As the twenty-first century enters its second decade, foreign wars, the lingering recession, and a caustic political environment are taking their toll on Americans. But the party hasn't ended for Aidan Cole and his friends, a band of savvy, if cynical, New York journalists and bloggers who thrive at the intersection of media and celebrity. At wine-sodden dinner parties or in dimly lit downtown bars, their frenetic talk-of scoops and page views, sexual adventures, and trendy restaurants-continues unabated. Then, without warning, the specter of terrorism reenters their lives. A bomb rips through the deserted floor of a midtown office tower. Middle Eastern terrorists are immediately suspected. But four days later, with no arrests and a city on edge, an anonymous e-mail arrives in Aidan's in-box. Attached is the photograph of an attractive, young white woman, along with a chilling message: "This is Paige Roderick. She's the one responsible."
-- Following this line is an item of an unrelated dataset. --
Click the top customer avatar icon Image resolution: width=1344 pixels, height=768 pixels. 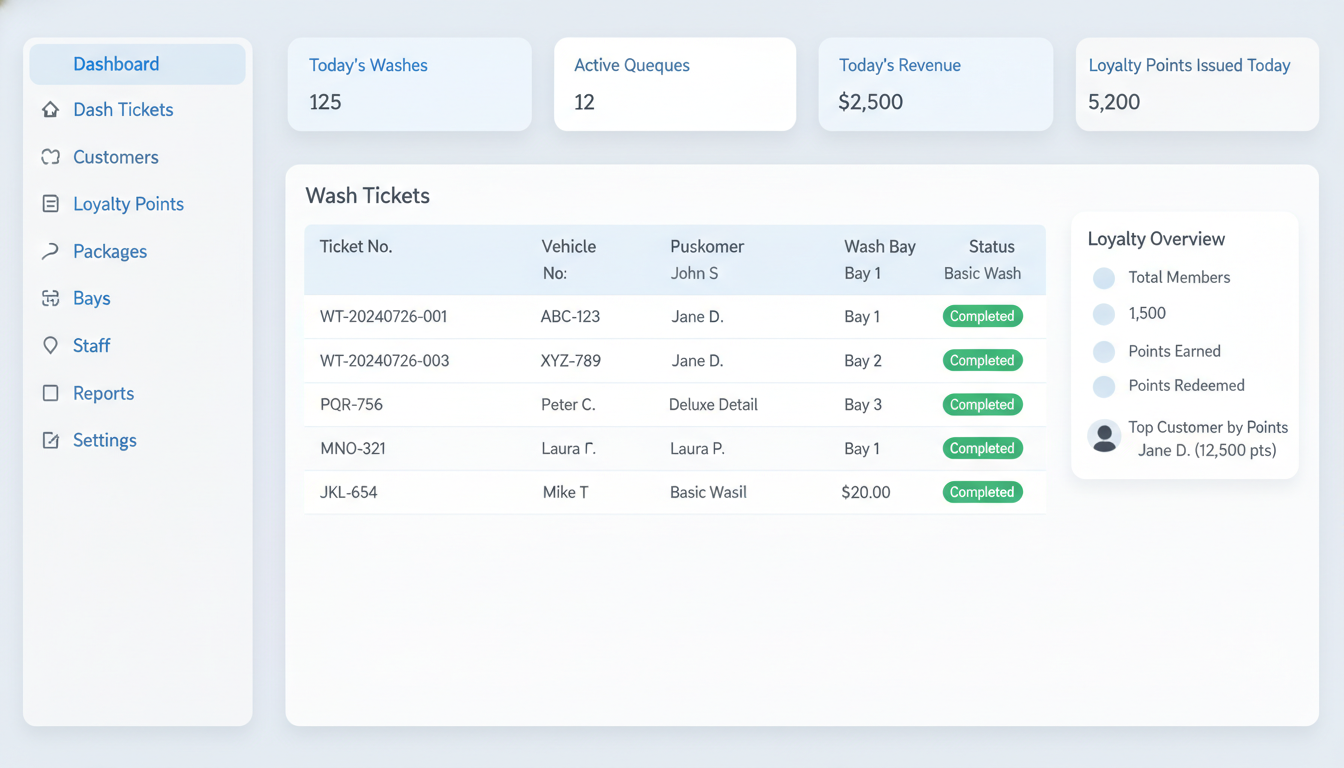[x=1104, y=437]
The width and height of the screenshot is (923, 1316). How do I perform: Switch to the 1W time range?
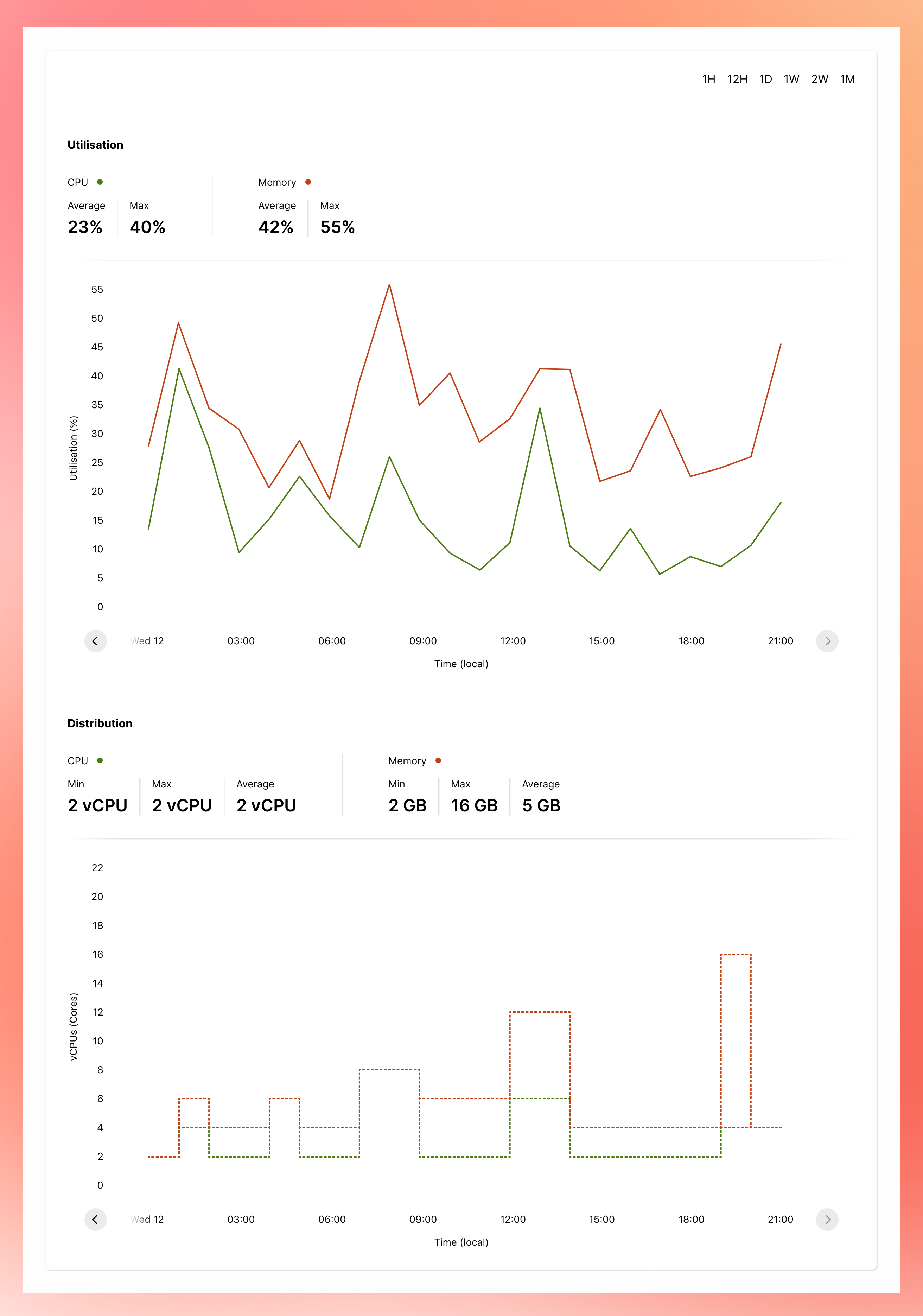pos(791,79)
So begins an extraordinary journey into the dark soul of modern America-from a back-to-the-land community in the Smoky Mountains to a Weather Underground-like bomb factory in Vermont; from Fishers Island, isolated getaway of the wealthy elite, to the hip lofts of Manhattan's Meatpacking District. American Subversive is David Goodwillie's sharp and penetrating take on the paranoia of our times-and its real, untold dangers. In examining the connection between our collective apathy and the roots of insurrection, Goodwillie has crafted an intoxicating story of two young Americans grasping for a foothold in a culture-and a country-that's crumbling around them.
With this debut novel, Goodwillie announces himself as a major new voice in American fiction. Expertly written, relentlessly suspenseful, and bitingly funny, American Subversive is both an unnervingly realistic tale of domestic terrorism and a perfectly observed portrait of Manhattan in the digital age.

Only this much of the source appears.